As I’ve written before, I’ve been into memoirs lately. This year, I read and loved Ann Patchett’s latest, This is the Story of a Happy Marriage. After that, I flew through two light-hearted reads by Sophie Hudson (aka BooMama) and Melanie Shankle (aka Big Mama). Last year, I fell in love with Waiting for Birdy by Catherine Newman. A few years ago, Poser by Claire Dederer and Women, Work, and the Art of Savoir Faire by Mireille Guiliano were some of my favorite reads. There’s something alluring about getting a peak into someone’s real-life story. Wendy Welch’s memoir about starting a used bookstore in small-town Virginia stole my heart. I looked forward to picking it up every night, and I was so sad to finish it. It was the first book I actually reviewed on Amazon. That’s how much I loved it. Anyway, it’s well-worth a read. I’m so glad I own it. The Little Bookstore made me think more about where I buy my books (huge for me because I’m so very devoted to Amazon). And now I’m dying to take a detour on our next road trip to visit the Little Bookstore of Big Stone Gap.
Author: Wendy Welch
How I Came to Pick Up This Book: Like most of my recent faves, I read about it on a blog and added it to my Amazon wishlist, and then it was thoughtfully gifted to me for my birthday.
First Lines: “People talk about following their bliss, but if you’re stubborn, unobservant sods like Jack and me, your bliss pretty much has to beat you over the head until you see things in a new light.”
On writing…”I think writers write because it’s a device to make sense of what’s happening around us, to order and calm and clarify our thoughts. We scribble down flashes of insight, observations, ideas because we believe other people will identify with us, understand what we think, feel the same way about something , or even—oh great arrogance—benefit from what we have to relate. Because it’s fun…See writers create because we have to. We’d explode otherwise.”

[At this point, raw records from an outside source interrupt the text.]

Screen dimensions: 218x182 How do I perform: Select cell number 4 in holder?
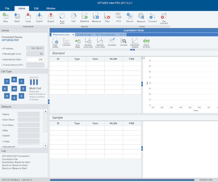(14, 98)
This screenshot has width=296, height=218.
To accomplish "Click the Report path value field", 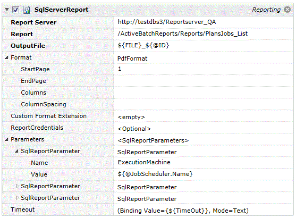I will 204,34.
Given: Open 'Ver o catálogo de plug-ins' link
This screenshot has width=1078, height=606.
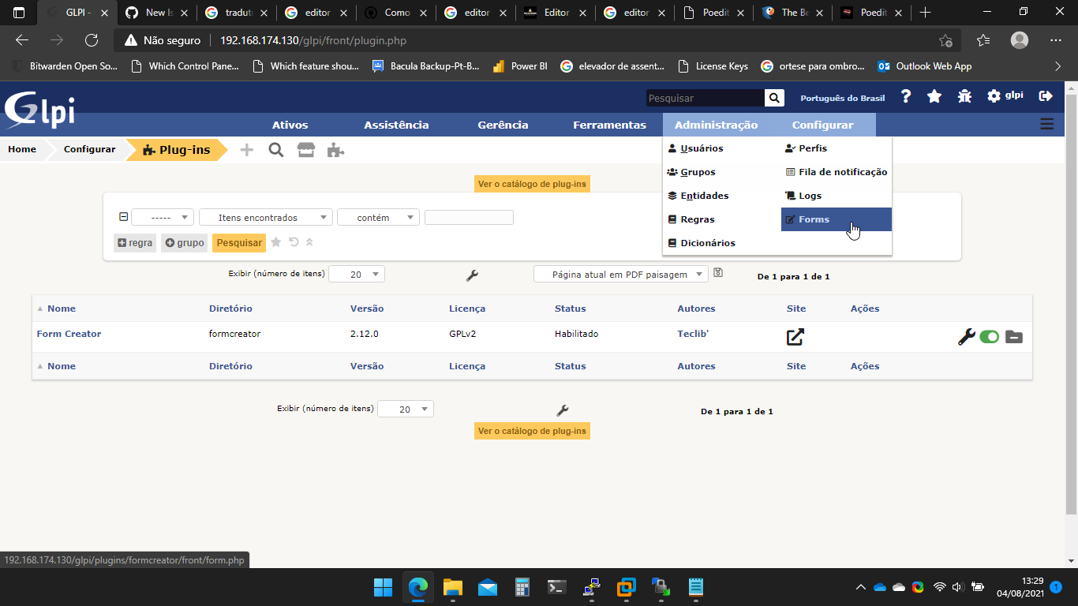Looking at the screenshot, I should 532,183.
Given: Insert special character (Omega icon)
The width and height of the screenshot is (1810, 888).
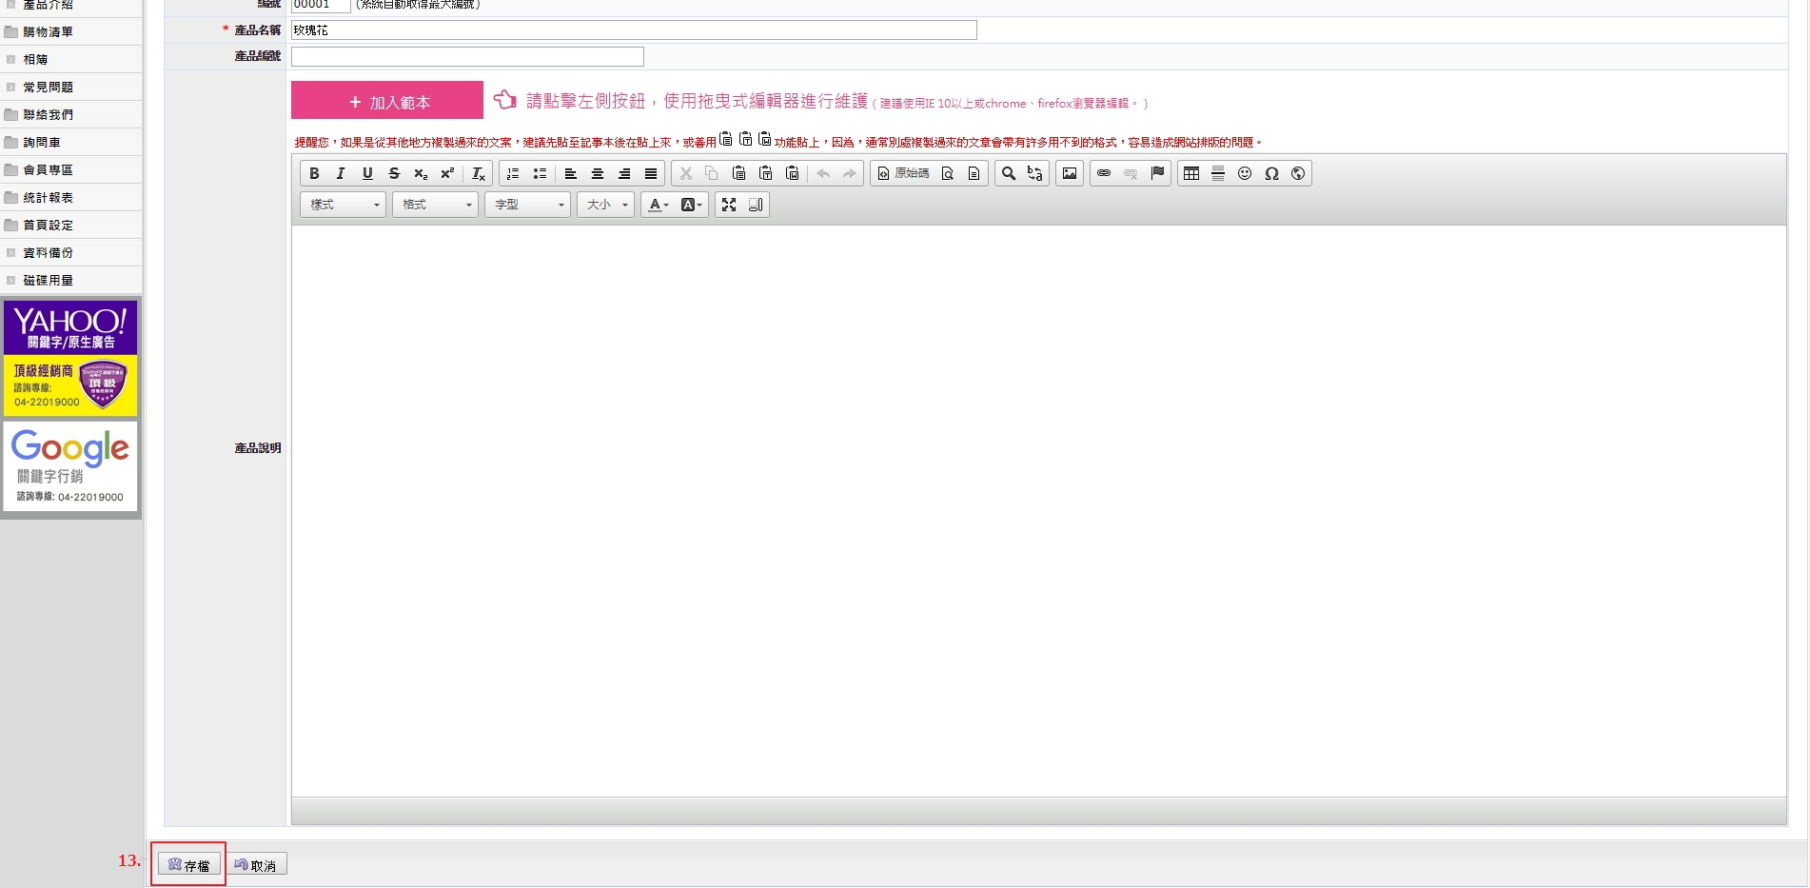Looking at the screenshot, I should [1271, 173].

In response to customers entering the store bearing grief or hardship… “I’ll put the kettle on.”
On the value of books… “We never forget that books are more than the words on the page. They mark important moments in our life journeys.”
Strengths: Wendy’s (I think she’d want me to refer to her by her first name) writing is really funny, yet captures poignant moments in her story. She doesn’t take herself too seriously but her writing captures how she has found incredible depth and meaning in her bookstore. I appreciate the way she describes the characters, with great detail and intentionality. It was interesting to read about the beginnings of a small business and a shop, particularly details about how they first struggled to have enough books and then had to figure out how to fit so many into their shop, what to turn away, and how to let people down easy. The book, though a linear story about how the bookstore came to be, read more like a collection of short stories. The chapters were short and focused on different topics.
Weaknesses: One chapter seemed a bit repetitive and laborious to read, but it was short and easy to skim through.